Excerpted text ▸
--- START ---

Sending your kid to school can
be frustrating as hell.
Top-down mandates and the reality that your child is just one
among a roomful can restrict your options, even when you’re lucky
enough to have options from which to pick. Despite the
variety of public, private, and charter schools near me,
all of the parents I know complain that their kids have
too much damned homework. Now, when we complain to teachers and
administrators, we’ll be armed with research suggesting that
professional educators are trying to turn our kids into socially
stunted weirdos.
Yeah. Really. A study,
published last year in the Journal of Experimental
Education, takes a dim view of the heavy workloads under
which high school kids in “10 high-performing high schools in upper
middle class communities” stagger.
Results indicated that students in these schools average more
than 3 hr of homework per night. Students who did more hours of
homework experienced greater behavioral engagement in school but
also more academic stress, physical health problems, and lack of
balance in their lives.
Which is to say, even if you think that homework can be a good
thing, there’s a limit. More is not better.
The communities the researchers focused on are more prosperous
than the country as a whole, with median household income over
$90,000, and 93 percent of students going on to college. They’re
also the sort of communities that would be most likely to emphasize
and support academic success. Where their schools have gone is
where many educators pushing heavier homework loads and higher
standards around the country say they want to follow.

--- END ---

Data ▸
--- START ---

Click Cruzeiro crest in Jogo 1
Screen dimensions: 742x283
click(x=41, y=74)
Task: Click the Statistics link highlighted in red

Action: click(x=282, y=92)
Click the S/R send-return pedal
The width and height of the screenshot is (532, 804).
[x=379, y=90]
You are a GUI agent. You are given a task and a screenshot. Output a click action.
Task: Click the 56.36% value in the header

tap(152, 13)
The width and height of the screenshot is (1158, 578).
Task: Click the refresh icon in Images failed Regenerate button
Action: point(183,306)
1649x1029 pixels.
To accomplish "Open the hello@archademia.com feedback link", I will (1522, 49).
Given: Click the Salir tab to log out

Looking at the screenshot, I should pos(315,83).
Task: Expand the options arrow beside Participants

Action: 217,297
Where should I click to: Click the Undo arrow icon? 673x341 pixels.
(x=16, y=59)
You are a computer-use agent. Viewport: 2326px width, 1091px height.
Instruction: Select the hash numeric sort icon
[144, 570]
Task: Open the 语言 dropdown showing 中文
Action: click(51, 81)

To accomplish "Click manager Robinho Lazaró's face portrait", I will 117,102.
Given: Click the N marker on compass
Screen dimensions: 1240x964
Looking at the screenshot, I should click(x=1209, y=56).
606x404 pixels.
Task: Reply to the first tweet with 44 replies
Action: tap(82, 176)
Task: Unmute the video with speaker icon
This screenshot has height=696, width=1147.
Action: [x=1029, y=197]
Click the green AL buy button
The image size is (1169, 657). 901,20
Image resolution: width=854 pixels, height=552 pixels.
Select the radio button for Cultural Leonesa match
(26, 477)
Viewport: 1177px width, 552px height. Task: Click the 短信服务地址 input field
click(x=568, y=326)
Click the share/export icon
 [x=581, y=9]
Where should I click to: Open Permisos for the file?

--- END ---

Exercise 1 ▸
Do these statements agree with the homework article? Answer yes or no for each, quoting the words of the article that decide it.
(a) The students in the schools studied average more than three hours of homework per night.
(b) The median household income in the communities studied was under $90,000.
(c) Students who did more hours of homework showed less behavioral engagement in school.
Exercise 2 ▸
Please pull out the passage of the homework article that begins at the words "Top-down mandates and" and stops after the words "stunted weirdos.", copying it word for word.

Exercise answer 1 ▸
(a) Yes: "students in these schools average more than 3 hr of homework per night."
(b) No: "with median household income over $90,000"
(c) No: "Students who did more hours of homework experienced greater behavioral engagement in school"

Exercise answer 2 ▸
Top-down mandates and the reality that your child is just one
among a roomful can restrict your options, even when you’re lucky
enough to have options from which to pick. Despite the
variety of public, private, and charter schools near me,
all of the parents I know complain that their kids have
too much damned homework. Now, when we complain to teachers and
administrators, we’ll be armed with research suggesting that
professional educators are trying to turn our kids into socially
stunted weirdos.